Love, they say, is not just about how tightly you hold on during the good times—but how deeply you're willing to forgive during the storm. And this storm… this one almost swallowed us whole.
It started with something small. Most fights do.
I was stressed. He was distracted. We were both too tired to say what we really meant, and instead of talking like we always did, we clashed like fire and gasoline.
He had promised to call after class. I waited. Hours passed.
No message. No explanation.
By the time he finally replied late at night with a casual, “Sorry, I slept off,” something inside me cracked.
“You slept off?” I texted.
“All day? No check-in? No apology until now?”

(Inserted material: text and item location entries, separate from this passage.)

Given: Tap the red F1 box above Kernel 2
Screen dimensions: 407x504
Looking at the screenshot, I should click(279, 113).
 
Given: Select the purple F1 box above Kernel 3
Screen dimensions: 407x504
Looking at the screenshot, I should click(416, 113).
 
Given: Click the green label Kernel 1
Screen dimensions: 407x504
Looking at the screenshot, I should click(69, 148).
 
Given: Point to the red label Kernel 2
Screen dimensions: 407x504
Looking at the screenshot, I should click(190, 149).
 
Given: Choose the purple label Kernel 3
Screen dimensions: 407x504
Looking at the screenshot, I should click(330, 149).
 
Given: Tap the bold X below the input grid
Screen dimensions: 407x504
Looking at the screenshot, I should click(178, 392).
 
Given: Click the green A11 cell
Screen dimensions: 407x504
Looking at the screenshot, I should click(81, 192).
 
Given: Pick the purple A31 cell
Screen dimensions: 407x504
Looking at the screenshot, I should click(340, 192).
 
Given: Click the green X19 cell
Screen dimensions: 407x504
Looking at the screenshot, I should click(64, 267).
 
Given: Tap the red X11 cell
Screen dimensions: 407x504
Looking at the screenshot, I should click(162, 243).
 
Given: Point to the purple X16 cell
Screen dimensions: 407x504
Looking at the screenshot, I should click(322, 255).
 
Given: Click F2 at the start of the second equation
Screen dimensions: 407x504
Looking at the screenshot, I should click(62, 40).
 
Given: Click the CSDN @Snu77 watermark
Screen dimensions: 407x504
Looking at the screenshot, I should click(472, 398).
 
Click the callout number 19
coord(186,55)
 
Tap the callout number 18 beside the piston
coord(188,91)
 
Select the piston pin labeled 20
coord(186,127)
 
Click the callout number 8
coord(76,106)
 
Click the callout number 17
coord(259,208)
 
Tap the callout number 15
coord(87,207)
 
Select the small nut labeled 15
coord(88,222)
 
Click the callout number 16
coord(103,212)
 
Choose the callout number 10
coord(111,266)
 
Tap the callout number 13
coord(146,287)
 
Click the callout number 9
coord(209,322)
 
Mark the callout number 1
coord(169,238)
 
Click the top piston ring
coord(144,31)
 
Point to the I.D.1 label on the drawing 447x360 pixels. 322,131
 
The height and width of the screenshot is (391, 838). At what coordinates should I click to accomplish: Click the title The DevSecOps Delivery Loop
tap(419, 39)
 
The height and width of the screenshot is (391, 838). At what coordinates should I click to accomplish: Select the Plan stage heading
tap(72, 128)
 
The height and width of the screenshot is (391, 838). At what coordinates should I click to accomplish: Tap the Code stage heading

He replied with just a “babe chill” and that word—chill—was like gasoline to my fire.
I called. He picked up.
“Do you know how it feels to wait on someone who doesn’t even think to check on you?”
“You're overreacting.”
“Don't tell me I'm overreacting! This isn't just about today. You’ve been distant.”
“Because I’m tired! Everything isn’t about you, Karima!”
That silence after his words? That was the sound of my heart falling to the floor.
“Wow,” I said, barely above a whisper. “So now I’m a burden.”
“That’s not what I meant.”
“But that’s how it feels.”
I ended the call. For the first time, I didn’t wait for him to call back.
The next day, we didn’t speak.
The day after that? Nothing.
A week passed. Seven long days of emptiness. I went to classes, smiled for the world, but my heart dragged behind me like a shadow. Every moment felt heavier without him in it.
I cried more than I wanted to admit. I replayed our conversations, reread old chats, clutched my journal like it was a lifeline. The silence between us became loud enough to drown me.
That Friday, I finally wrote a message.
“I don’t know if we’re still us. But I miss you.”
No reply.
That was the longest night of my life.
The next morning, I was walking across campus when I saw him—standing under our tree.
Our tree.
The same one where we had laughed, cried, played, planned the future.
I froze.
He looked different. Tired. Nervous. Like he’d been carrying something heavy for too long.
When he saw me, he didn’t smile. He just opened his arms.
And without thinking, I walked into them.
For a moment, we didn’t speak. His arms were wrapped around me, and mine were clinging to him like if I let go, I’d fall apart.
“I’ve been miserable without you,” he whispered into my hair.
I nodded, silent tears falling.
“I was scared,” I said. “That we wouldn’t come back from this.”
“I was scared too,” he said. “But I had to think. I had to figure out why I was pushing you away.”
I looked up at him, our foreheads almost touching.
“Why were you?”
He sighed.
“Because I was overwhelmed. With school, with pressure, with life… and I started thinking I wasn’t enough for you. That one day you’d wake up and realize you deserved better.”
That broke me.
“But you are what I want,” I said. “I chose you. I still choose you.”
He kissed my forehead, then my cheek. Slowly, like he was trying to piece me back together.
“I’m sorry,” he said. “I was wrong. I was wrong to make you feel like you were too much. You’re not too much—you’re everything.”
I finally smiled, through the tears.
“We can fight, you know,” I said. “But promise me, never leave in silence again.”
“Never,” he said. “If we fight, we fix. No more disappearing. No more pushing each other away.”
We sat under the tree for hours that day. Just talking. About our fears. Our dreams. About how love isn’t just what you feel—it’s what you fight for.
And then we laughed. He teased me about how puffy my eyes looked when I cried, and I smacked his arm playfully.
“You’re lucky I love you,” I muttered.
“I know,” he grinned. “And I’m never going to take that for granted again.”
That night, he walked me back to my hostel. Before I went in, he pulled me into one last hug and whispered,
“One year, two months, and forever, right?”
“Right.”
And just like that, we found our way back to each other. Not because everything was perfect.
But because what we had was worth the fight.